- PROBLEM:
Repeat the listing below exactly as given.

- DATA EXTRACTS:

- - - - -

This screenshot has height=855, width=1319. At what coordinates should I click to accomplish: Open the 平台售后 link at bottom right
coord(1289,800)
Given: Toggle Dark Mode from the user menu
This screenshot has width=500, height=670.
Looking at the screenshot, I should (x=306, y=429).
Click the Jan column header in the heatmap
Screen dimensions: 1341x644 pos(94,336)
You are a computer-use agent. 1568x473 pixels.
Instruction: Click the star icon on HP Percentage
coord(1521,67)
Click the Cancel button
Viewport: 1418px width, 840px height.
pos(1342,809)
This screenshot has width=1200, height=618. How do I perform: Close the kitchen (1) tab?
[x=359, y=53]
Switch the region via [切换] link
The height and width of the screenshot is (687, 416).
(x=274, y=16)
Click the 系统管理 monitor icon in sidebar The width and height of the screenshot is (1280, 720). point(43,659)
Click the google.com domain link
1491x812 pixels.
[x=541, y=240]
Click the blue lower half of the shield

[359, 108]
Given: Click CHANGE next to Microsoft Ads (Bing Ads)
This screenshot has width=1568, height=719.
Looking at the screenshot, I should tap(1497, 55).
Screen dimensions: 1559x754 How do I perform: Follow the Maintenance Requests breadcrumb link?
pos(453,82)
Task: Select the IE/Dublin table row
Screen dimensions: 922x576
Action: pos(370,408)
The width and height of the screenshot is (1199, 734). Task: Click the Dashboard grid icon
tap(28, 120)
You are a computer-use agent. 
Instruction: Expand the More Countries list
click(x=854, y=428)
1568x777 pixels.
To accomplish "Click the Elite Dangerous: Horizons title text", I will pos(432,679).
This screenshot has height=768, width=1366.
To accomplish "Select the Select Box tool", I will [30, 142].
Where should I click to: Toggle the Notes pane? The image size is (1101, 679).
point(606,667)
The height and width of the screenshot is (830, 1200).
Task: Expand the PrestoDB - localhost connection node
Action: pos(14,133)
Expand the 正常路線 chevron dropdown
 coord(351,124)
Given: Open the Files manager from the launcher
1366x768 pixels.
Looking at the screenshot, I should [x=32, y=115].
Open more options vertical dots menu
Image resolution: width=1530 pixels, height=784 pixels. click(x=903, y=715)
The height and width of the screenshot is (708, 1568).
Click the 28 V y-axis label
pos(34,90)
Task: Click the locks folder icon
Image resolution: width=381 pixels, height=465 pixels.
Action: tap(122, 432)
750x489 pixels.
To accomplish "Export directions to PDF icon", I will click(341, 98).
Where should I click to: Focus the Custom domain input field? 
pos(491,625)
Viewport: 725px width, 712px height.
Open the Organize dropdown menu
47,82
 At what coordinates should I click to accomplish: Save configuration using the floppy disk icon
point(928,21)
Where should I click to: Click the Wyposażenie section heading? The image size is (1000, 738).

- - - - -

- ANSWER SECTION:
This screenshot has height=855, width=1319. At what coordinates should I click to accomplish: Open the 平台售后 link at bottom right
coord(1289,800)
Given: Toggle Dark Mode from the user menu
This screenshot has width=500, height=670.
Looking at the screenshot, I should (x=306, y=429).
Click the Jan column header in the heatmap
Screen dimensions: 1341x644 pos(94,336)
You are a computer-use agent. 1568x473 pixels.
Instruction: Click the star icon on HP Percentage
coord(1521,67)
Click the Cancel button
Viewport: 1418px width, 840px height.
pos(1342,809)
This screenshot has width=1200, height=618. How do I perform: Close the kitchen (1) tab?
[x=359, y=53]
Switch the region via [切换] link
The height and width of the screenshot is (687, 416).
(x=274, y=16)
Click the 系统管理 monitor icon in sidebar The width and height of the screenshot is (1280, 720). point(43,659)
Click the google.com domain link
1491x812 pixels.
[x=541, y=240]
Click the blue lower half of the shield

[359, 108]
Given: Click CHANGE next to Microsoft Ads (Bing Ads)
This screenshot has width=1568, height=719.
Looking at the screenshot, I should tap(1497, 55).
Screen dimensions: 1559x754 How do I perform: Follow the Maintenance Requests breadcrumb link?
pos(453,82)
Task: Select the IE/Dublin table row
Screen dimensions: 922x576
Action: pos(370,408)
The width and height of the screenshot is (1199, 734). Task: Click the Dashboard grid icon
tap(28, 120)
You are a computer-use agent. 
Instruction: Expand the More Countries list
click(x=854, y=428)
1568x777 pixels.
To accomplish "Click the Elite Dangerous: Horizons title text", I will pos(432,679).
This screenshot has height=768, width=1366.
To accomplish "Select the Select Box tool", I will [30, 142].
Where should I click to: Toggle the Notes pane? The image size is (1101, 679).
point(606,667)
The height and width of the screenshot is (830, 1200).
Task: Expand the PrestoDB - localhost connection node
Action: pos(14,133)
Expand the 正常路線 chevron dropdown
 coord(351,124)
Given: Open the Files manager from the launcher
1366x768 pixels.
Looking at the screenshot, I should [x=32, y=115].
Open more options vertical dots menu
Image resolution: width=1530 pixels, height=784 pixels. click(x=903, y=715)
The height and width of the screenshot is (708, 1568).
Click the 28 V y-axis label
pos(34,90)
Task: Click the locks folder icon
Image resolution: width=381 pixels, height=465 pixels.
Action: tap(122, 432)
750x489 pixels.
To accomplish "Export directions to PDF icon", I will click(341, 98).
Where should I click to: Focus the Custom domain input field? 
pos(491,625)
Viewport: 725px width, 712px height.
Open the Organize dropdown menu
47,82
 At what coordinates should I click to accomplish: Save configuration using the floppy disk icon
point(928,21)
Where should I click to: Click the Wyposażenie section heading? The image size is (1000, 738).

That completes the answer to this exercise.